Todo comenzó cuando Lena perdió su anillo.
No era solo una joya, era su anillo de bodas.
Fino, con una ligera curva, el mismo que su esposo le había regalado hace veinte años.
Se lo quitó para lavar los platos, lo dejó en el alféizar de la ventana… y unos minutos después, había desaparecido.
Revisó toda la cocina, el desagüe, incluso sacó la basura.
Nada.
El anillo parecía haberse desvanecido.
— Bueno — suspiró — tal vez sea para mejor.
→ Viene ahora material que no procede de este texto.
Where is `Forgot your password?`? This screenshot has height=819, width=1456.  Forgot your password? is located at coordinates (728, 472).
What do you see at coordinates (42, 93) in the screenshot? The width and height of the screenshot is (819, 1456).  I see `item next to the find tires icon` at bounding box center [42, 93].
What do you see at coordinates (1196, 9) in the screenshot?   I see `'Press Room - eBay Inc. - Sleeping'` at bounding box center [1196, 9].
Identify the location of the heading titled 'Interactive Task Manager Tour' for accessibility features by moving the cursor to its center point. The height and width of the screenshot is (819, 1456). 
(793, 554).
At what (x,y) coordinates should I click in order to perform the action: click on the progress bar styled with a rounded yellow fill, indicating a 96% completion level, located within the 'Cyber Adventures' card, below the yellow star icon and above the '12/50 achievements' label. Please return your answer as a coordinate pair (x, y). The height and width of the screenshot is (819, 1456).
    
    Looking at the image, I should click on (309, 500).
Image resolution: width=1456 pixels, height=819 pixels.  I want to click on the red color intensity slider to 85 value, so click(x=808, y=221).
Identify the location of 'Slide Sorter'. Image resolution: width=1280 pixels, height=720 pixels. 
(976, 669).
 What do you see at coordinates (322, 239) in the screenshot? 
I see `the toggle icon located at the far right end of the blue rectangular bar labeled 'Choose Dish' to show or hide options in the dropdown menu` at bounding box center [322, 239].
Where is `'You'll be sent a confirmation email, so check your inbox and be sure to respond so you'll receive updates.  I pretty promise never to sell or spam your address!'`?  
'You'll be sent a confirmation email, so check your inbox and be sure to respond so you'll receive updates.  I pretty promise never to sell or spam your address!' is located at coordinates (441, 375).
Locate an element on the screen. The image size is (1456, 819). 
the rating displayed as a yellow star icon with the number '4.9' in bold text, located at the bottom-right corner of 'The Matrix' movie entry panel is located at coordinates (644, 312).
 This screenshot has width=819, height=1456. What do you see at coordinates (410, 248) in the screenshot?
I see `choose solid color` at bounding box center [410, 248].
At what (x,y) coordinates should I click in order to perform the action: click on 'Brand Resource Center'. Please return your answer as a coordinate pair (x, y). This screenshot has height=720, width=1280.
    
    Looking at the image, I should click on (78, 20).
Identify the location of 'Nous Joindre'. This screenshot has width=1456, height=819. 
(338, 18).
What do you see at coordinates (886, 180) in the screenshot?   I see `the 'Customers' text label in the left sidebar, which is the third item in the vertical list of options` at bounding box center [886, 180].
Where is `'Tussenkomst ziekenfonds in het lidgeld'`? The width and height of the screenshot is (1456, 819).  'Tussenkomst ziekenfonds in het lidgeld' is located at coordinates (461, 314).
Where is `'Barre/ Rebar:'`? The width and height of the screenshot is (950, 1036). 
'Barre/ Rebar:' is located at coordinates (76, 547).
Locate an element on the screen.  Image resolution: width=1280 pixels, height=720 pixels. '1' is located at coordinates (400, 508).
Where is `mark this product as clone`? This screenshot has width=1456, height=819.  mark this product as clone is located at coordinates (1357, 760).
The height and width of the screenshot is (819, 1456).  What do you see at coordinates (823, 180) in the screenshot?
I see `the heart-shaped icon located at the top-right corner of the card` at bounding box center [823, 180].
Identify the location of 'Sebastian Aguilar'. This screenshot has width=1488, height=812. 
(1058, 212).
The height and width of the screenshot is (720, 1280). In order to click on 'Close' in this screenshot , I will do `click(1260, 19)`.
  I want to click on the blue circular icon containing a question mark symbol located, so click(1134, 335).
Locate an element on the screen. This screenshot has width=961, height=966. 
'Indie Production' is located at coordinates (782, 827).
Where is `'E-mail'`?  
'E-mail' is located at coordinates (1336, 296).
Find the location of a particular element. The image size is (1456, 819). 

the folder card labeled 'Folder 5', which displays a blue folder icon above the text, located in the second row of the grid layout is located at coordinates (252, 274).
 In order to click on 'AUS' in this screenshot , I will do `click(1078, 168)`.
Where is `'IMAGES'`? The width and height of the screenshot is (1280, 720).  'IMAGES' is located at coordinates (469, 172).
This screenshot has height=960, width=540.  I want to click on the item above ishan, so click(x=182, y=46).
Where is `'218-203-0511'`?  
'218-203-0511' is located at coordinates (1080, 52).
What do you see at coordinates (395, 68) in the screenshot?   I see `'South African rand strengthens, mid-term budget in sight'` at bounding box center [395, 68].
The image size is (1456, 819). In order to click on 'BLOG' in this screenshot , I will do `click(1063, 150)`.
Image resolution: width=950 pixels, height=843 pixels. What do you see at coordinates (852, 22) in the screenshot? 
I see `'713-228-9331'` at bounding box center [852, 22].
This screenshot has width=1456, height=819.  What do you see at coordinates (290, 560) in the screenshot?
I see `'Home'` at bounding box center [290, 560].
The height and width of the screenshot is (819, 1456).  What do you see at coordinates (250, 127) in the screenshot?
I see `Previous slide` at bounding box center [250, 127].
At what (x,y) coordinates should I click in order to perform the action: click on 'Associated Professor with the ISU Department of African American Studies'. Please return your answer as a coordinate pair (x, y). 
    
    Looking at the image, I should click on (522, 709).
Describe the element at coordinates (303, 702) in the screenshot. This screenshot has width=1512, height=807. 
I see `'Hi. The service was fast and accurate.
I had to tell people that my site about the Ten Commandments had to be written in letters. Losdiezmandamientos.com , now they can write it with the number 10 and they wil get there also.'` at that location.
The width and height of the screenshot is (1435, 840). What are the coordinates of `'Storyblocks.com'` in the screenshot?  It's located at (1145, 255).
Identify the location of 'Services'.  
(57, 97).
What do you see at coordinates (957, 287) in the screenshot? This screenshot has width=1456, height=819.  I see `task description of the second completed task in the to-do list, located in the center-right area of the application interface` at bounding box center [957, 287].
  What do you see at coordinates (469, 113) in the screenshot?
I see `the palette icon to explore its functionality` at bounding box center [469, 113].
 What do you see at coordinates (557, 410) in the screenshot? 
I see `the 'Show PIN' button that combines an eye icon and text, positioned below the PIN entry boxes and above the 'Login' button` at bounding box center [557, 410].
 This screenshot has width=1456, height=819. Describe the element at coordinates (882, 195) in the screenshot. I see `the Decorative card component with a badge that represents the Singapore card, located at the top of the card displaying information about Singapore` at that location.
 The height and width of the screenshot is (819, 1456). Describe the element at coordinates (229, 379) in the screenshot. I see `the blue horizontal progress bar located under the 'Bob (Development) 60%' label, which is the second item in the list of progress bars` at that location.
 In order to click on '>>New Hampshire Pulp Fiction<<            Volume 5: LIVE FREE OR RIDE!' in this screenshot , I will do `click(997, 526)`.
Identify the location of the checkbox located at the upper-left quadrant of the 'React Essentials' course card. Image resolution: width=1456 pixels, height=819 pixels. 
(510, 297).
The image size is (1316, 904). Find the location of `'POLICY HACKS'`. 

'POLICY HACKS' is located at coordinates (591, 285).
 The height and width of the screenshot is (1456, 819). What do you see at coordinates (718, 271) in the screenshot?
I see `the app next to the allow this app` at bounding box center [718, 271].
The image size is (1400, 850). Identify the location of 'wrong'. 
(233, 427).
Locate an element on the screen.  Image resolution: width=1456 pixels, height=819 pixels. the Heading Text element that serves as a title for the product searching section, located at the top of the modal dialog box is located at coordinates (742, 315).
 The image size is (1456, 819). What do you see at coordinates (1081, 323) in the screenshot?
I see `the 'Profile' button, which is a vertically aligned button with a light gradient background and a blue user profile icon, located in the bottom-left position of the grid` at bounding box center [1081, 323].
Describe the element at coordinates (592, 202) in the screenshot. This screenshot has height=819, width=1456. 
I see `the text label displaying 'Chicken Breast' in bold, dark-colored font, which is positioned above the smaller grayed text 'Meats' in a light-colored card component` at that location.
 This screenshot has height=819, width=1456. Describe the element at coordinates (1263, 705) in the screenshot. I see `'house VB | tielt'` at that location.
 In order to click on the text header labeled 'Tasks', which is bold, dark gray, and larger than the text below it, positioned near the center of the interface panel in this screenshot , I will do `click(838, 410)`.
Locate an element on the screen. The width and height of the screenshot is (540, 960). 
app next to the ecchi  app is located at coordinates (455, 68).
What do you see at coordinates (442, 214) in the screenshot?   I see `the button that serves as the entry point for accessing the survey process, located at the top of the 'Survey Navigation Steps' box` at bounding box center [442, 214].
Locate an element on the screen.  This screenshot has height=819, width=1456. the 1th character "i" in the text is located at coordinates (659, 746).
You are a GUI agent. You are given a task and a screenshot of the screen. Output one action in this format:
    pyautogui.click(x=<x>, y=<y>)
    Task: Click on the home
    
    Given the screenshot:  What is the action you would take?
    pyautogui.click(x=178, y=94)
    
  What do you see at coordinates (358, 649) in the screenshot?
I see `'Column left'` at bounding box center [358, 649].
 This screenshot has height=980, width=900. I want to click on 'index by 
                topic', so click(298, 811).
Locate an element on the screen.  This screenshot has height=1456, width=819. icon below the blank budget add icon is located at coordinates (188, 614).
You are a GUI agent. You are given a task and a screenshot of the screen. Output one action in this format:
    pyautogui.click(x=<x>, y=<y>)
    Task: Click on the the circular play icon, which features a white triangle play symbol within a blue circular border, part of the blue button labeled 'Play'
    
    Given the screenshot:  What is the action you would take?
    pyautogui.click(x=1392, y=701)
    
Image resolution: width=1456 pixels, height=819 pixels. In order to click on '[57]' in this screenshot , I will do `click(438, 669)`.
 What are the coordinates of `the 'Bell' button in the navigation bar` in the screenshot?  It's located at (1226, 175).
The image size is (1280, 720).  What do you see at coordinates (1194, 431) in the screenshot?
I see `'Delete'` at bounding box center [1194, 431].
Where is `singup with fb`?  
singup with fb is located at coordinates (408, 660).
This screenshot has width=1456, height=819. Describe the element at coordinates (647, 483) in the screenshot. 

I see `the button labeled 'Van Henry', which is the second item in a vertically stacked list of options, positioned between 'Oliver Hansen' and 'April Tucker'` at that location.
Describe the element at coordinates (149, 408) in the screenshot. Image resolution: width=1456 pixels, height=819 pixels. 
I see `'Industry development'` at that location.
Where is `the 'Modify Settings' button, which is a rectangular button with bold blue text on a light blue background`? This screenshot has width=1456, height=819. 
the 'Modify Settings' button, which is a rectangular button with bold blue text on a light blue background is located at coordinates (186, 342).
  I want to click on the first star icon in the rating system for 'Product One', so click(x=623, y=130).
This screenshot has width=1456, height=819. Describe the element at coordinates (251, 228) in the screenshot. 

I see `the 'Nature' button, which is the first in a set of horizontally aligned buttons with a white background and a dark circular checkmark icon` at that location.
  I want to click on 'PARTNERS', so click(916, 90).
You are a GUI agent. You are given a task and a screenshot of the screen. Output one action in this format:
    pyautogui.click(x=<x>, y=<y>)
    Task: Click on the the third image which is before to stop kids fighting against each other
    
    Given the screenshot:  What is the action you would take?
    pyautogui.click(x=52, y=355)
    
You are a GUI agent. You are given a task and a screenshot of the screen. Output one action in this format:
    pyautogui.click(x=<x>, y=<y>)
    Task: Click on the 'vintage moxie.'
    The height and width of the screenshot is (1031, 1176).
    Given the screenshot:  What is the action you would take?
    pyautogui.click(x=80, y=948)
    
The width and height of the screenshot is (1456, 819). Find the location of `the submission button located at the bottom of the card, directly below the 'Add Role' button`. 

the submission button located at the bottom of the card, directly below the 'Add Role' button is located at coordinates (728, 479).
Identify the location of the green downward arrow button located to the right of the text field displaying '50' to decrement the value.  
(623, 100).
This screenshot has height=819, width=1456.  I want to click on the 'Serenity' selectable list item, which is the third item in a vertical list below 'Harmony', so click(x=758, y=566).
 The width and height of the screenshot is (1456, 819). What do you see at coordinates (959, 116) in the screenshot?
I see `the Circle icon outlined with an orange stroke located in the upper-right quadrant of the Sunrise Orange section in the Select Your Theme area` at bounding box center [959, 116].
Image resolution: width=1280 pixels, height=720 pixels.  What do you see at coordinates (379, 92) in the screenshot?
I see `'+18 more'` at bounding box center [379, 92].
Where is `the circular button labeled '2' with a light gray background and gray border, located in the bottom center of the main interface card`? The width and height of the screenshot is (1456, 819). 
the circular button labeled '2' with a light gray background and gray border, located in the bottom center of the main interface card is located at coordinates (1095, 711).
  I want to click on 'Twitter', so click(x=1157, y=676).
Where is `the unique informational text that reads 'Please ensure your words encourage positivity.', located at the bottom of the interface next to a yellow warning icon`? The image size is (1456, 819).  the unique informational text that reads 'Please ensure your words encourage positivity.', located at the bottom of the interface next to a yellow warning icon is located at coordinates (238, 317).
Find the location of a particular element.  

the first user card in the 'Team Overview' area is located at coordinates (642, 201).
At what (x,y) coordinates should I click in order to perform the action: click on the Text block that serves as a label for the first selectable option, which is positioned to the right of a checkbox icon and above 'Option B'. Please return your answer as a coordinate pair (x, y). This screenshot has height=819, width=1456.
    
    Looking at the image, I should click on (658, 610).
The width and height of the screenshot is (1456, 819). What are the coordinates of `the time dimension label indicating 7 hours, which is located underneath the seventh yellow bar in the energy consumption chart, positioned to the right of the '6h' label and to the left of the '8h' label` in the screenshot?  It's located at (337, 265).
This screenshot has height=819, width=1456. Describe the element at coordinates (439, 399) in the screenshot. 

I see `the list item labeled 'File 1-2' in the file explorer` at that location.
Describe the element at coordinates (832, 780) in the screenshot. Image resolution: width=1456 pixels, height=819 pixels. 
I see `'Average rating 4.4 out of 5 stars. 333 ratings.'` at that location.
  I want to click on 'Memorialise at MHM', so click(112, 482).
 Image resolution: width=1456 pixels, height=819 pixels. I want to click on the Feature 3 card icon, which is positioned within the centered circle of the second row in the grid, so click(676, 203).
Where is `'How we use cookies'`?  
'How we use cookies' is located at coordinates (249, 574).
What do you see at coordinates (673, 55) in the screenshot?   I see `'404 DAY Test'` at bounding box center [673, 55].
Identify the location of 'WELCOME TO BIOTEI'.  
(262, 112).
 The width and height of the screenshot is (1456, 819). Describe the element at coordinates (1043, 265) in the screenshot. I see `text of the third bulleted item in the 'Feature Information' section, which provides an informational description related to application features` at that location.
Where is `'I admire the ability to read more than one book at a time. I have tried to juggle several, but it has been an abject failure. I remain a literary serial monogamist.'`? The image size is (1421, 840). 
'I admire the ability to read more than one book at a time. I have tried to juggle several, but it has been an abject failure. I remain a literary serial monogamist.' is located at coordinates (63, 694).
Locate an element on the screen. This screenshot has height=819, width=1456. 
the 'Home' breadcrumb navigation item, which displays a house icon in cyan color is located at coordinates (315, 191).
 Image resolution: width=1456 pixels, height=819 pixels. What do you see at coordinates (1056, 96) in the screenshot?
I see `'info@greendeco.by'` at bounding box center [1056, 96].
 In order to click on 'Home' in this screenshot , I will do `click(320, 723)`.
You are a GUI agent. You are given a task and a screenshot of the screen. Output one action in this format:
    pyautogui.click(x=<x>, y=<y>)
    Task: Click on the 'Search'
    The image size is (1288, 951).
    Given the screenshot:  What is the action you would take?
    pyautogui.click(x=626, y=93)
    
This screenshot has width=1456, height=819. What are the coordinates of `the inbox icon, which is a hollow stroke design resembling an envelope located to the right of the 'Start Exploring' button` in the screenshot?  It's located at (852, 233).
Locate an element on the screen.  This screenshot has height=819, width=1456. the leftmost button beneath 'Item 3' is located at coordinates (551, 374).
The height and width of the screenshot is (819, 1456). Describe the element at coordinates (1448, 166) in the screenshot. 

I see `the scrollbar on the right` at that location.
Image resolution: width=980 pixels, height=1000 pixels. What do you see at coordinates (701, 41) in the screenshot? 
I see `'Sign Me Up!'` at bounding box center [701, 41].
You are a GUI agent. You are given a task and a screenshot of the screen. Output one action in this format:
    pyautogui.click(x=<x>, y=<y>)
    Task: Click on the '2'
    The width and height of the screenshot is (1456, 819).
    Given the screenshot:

De todos modos, era viejo.
Pero su voz temblaba de tristeza.
El anillo no era solo oro, era un recuerdo del hombre que ya no estaba a su lado.
Pasaron tres días.
Al amanecer, Lena escuchó un golpecito en la ventana.
Levantó la vista: en el alféizar estaba posada una arrendajo — la misma que siempre venía por nueces.
El ave golpeaba el vidrio con el pico, como si la llamara.
Lena se acercó, sonrió y abrió la ventana:
— ¿Otra vez viniste a desayunar?
El arrendajo batió las alas y voló.
Pero un minuto después regresó… con algo brillante en el pico.
Lo dejó en el alféizar, inclinó la cabeza y se fue volando.
Lena se quedó inmóvil.
Sobre el blanco alféizar yacía el anillo.
El mismo.
Húmedo, un poco deslustrado, pero entero.
No entendía cómo era posible.
Tal vez el anillo cayó al jardín, tal vez el ave jugó con él.
Pero, de un modo u otro, había vuelto.
Lena se sentó junto a la ventana y observó cómo el sol se reflejaba en el metal.
Luego se lo puso y dijo en voz baja:
— Gracias, pequeña.
Desde entonces, el arrendajo venía todos los días.
A veces con una nuez, a veces con una ramita.
Y Lena siempre le dejaba algo rico y decía:
— ¿Qué tal, guardiana, todo en su lugar?
Y cada vez que miraba el brillo del anillo en su mano,
recordaba que algunas cosas regresan — incluso cuando parecen perdidas para siempre.